A

文月 螢

1

 


「お前は自分がなんのために生まれてきたと思う?」


 なんでもない昼休みだった。Aはいつも通り登校途中にコンビニで買ってきたであろう二百ミリリットルの小さな牛乳パックを持ったまま、僕にそう話を振った。何かの冗談かと思って僕は、「え?」と笑ってやったんだけど、Aはどうやら真剣に言っているみたいだ。


 それから一週間もしないうちに、Aが宗教に嵌まっていることを知った。

 宗教って言っても、仏教とかそういう教科書に載ってるようなもんじゃない。たまに校門の近くで妙なチラシ配ってるおばさんが居ると思うんだけど、たぶんああいう感じのやつ。宗教の名前は、……そんなの、もう忘れた。


 Aは変わった、って。クラスメイトも教師も言ってた。明るくなったとか、積極的になったとか、とにかく「良く」なったって。まるでそれまでのAが悪かったって言ってるみたいじゃないかと僕は思ったけど、本人はそんなことを全く気にしていない様子だった。ついこないだまでは、小さなことで何日も気に病むような性格だったのに。


 神様、という言葉が、Aの口から頻繁に出てくるようになった。

 何か些細な失敗、たとえば課題を持ってくるのを忘れたとか、そういうことがあると「神様は見てくれているから大丈夫」って独り言を呟く。他愛のない教師への愚痴を僕が話したときには「神様に怒られるぞ」と言われたこともあった。そして、休み時間になると目を閉じて両手の指を組んでいた。たぶん、何かを祈ってたんだ。
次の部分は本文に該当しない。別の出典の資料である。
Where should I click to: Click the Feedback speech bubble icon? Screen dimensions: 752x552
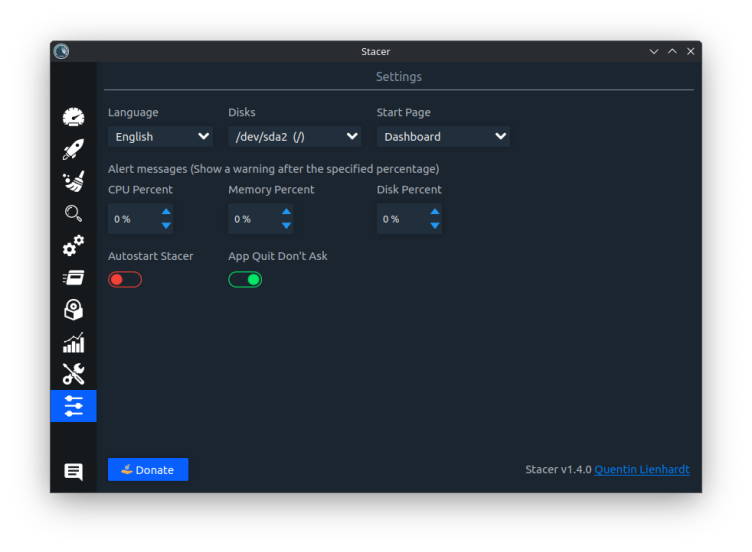point(73,471)
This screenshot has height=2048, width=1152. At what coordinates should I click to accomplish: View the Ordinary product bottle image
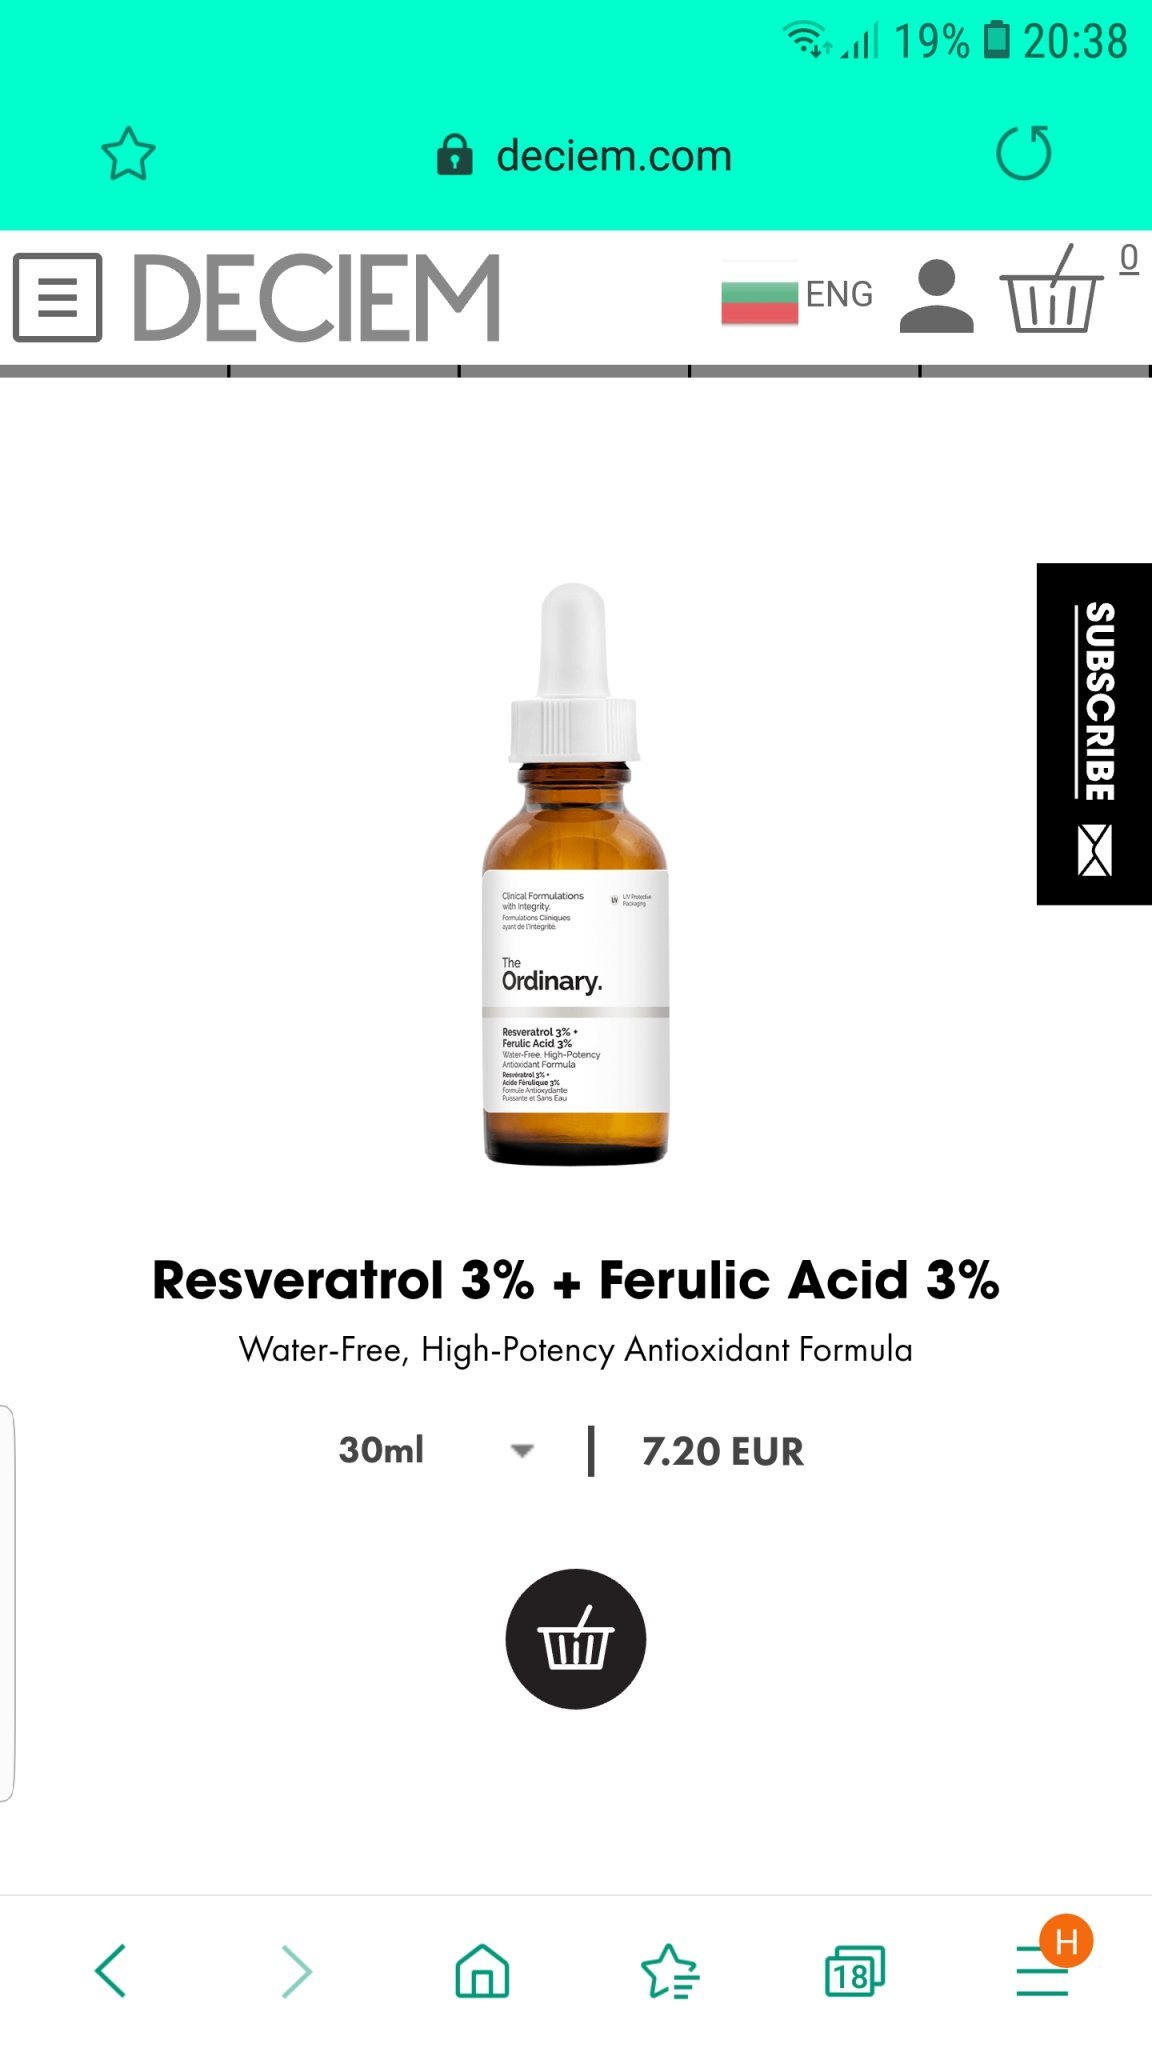[x=575, y=874]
 正直言って僕は、宗教を胡散臭いものだと思ってた。何かを信じるとか、死んだあとは何処へいくのかだとか。そんなものを考えることに何の意味があるのだろう。そもそも神様なんていう実体のない存在を信じることは、結局自分自身を信じようとしているだけではないのか。自分の譲れない価値観や主張を、神様と呼んでいるのではないか。


 高校二年の冬だったと思う。僕はAと喧嘩をした。

 最初のきっかけは何だったのか忘れてしまった。たぶんそれくらいに些細なことだ。それに、喧嘩と言うのは間違っているほど一方的なものだった。Aと話をしていた僕は、彼がやたらと口にする「神様」という言葉が気に障って仕方がなくなった。我慢しているつもりはなかったけれど、毎日Aと喋るたびに僕の中で少しずつ苛立ちが募っていたのかもしれない。


 最終的に僕は声を上げてAの肩を突き飛ばした。

 Aはというと、怒りもやり返しもせずに僕を見たまま、

「自分が傷つけていいのは自分だけだよ」

と言って微笑んだ。僕がAと話をしたのはその日が最後になった。


 数日無視を決め込むとAは僕に近寄らなくなって、三年ではクラスが別れてそれっきり。Aは「良く」なってから友達も増えたみたいだったし、僕がいなくても学校生活での居場所はたくさんあったと思う。